→ **DO THIS**
Find each line in the data below that contains the word "number", and copy those lines.

→ **INFORMATION SUPPLIED**

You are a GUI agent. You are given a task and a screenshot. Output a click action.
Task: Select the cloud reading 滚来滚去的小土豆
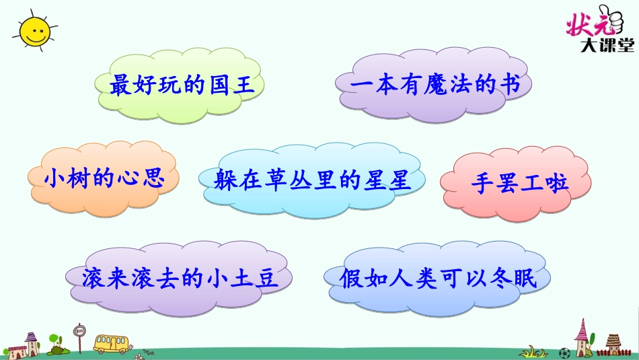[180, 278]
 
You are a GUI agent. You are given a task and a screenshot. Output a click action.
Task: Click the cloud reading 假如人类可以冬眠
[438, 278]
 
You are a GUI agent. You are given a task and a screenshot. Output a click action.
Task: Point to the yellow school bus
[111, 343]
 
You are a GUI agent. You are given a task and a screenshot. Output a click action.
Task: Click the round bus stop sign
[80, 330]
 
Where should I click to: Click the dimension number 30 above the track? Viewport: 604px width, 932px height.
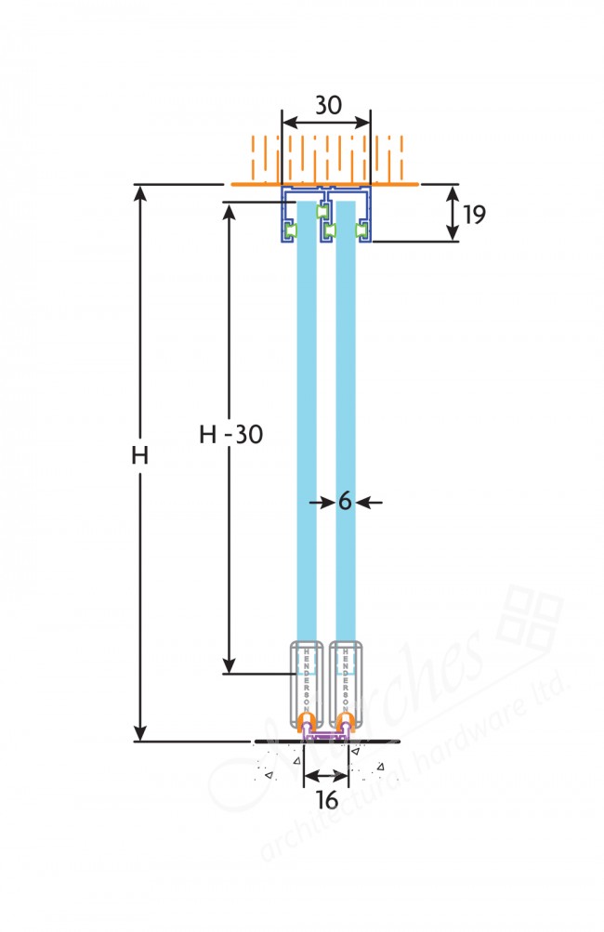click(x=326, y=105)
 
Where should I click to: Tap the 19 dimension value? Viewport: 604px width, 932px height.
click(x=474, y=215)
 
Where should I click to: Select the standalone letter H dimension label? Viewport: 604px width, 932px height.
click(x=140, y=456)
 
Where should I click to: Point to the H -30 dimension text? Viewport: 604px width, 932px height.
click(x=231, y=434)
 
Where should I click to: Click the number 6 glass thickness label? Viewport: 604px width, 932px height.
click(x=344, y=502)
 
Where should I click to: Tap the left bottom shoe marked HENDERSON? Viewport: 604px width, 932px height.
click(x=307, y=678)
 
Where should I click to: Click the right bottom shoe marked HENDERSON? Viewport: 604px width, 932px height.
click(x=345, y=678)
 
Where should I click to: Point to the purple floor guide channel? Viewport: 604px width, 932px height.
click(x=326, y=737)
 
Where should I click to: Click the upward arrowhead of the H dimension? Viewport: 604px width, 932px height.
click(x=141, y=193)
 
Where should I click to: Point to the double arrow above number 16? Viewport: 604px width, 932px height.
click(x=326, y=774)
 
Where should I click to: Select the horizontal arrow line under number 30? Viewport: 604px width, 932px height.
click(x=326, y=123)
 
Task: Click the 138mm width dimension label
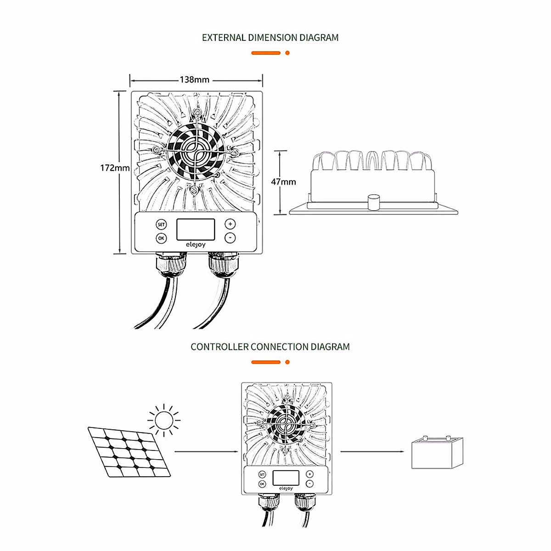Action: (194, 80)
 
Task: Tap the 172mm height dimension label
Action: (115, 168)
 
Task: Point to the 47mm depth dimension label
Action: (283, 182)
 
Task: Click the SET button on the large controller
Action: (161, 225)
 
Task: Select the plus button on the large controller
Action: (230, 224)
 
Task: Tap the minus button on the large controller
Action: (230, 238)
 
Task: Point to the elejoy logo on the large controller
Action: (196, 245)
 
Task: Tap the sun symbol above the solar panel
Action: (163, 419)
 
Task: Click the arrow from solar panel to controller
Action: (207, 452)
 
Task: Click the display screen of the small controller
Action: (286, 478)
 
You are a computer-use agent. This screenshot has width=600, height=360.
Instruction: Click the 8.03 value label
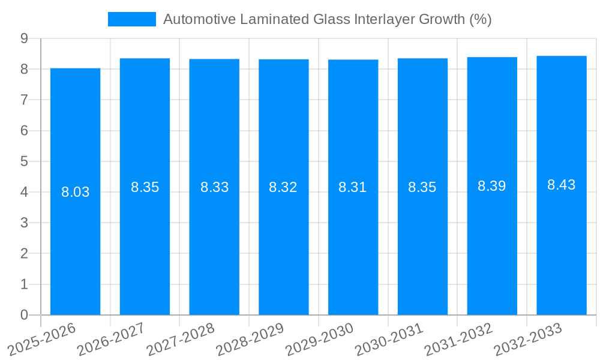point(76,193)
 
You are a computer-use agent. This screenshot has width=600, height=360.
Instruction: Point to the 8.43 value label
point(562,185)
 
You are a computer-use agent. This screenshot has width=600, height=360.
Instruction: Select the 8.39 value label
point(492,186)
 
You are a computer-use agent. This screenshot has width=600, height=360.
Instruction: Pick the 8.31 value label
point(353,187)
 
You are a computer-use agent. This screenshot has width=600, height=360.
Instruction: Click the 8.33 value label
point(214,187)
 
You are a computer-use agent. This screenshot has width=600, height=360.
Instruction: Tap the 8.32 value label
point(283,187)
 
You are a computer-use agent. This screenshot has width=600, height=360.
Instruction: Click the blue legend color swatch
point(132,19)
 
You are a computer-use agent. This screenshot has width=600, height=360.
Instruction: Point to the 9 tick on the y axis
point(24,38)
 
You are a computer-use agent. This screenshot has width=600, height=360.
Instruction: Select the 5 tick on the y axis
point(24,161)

* * *

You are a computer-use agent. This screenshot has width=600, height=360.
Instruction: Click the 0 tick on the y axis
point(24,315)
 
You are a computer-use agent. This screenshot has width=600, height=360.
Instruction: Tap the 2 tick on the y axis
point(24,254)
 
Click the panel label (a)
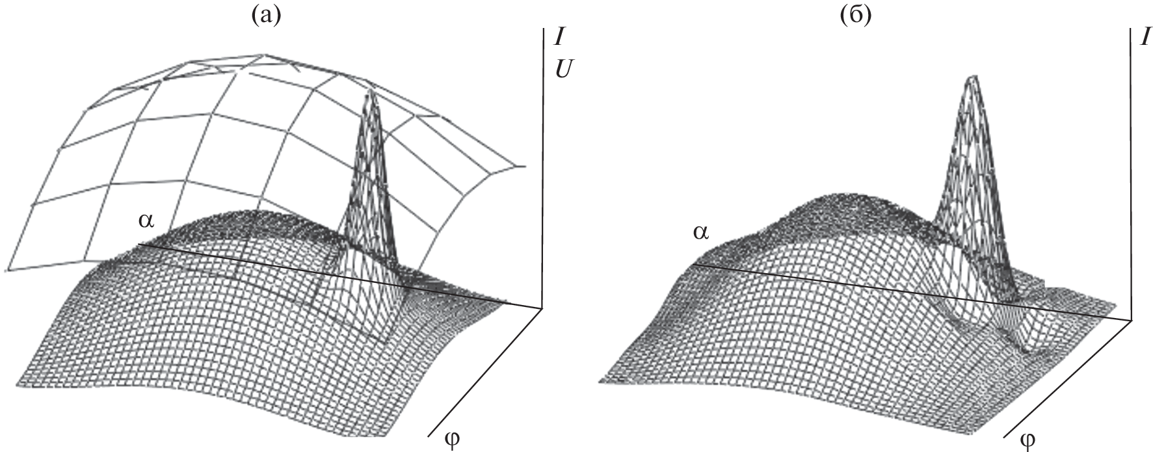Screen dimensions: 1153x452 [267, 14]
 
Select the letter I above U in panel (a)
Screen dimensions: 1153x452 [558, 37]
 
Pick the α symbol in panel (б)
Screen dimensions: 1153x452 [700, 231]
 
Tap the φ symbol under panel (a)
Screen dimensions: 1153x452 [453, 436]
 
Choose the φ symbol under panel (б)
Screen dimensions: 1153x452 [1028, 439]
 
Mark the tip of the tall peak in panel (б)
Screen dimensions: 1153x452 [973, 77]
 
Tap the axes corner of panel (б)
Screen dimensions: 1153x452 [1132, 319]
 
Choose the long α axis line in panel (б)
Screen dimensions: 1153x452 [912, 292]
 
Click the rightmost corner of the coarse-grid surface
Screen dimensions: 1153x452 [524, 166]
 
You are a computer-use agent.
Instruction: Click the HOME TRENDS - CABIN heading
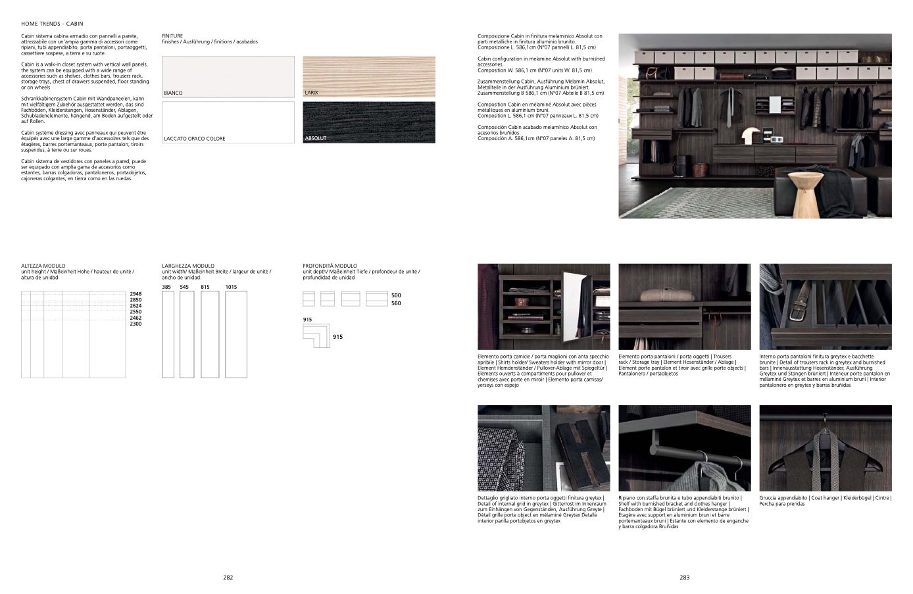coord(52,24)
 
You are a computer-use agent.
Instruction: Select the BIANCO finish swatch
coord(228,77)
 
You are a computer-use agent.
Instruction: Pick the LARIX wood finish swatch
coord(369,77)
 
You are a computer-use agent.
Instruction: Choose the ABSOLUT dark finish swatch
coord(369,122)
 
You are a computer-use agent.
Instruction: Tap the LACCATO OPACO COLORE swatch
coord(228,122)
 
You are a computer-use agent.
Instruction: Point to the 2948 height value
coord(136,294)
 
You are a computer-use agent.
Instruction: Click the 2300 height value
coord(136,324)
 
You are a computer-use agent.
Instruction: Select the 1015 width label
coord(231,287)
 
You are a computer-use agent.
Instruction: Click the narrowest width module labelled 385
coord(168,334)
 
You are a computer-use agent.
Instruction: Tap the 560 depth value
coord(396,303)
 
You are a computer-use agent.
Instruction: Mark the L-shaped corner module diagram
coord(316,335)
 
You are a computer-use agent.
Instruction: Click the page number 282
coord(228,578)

→ **THE REPLY**
Where should I click to: Click the dimension number 30 above the track? Viewport: 604px width, 932px height.
Where should I click to: Click the number 6 glass thickness label? Viewport: 604px width, 932px height.
Where should I click to: Point to the double arrow above number 16? Viewport: 604px width, 932px height.
Where should I click to: Select the horizontal arrow line under number 30? Viewport: 604px width, 932px height.
Instruction: Click the page number 282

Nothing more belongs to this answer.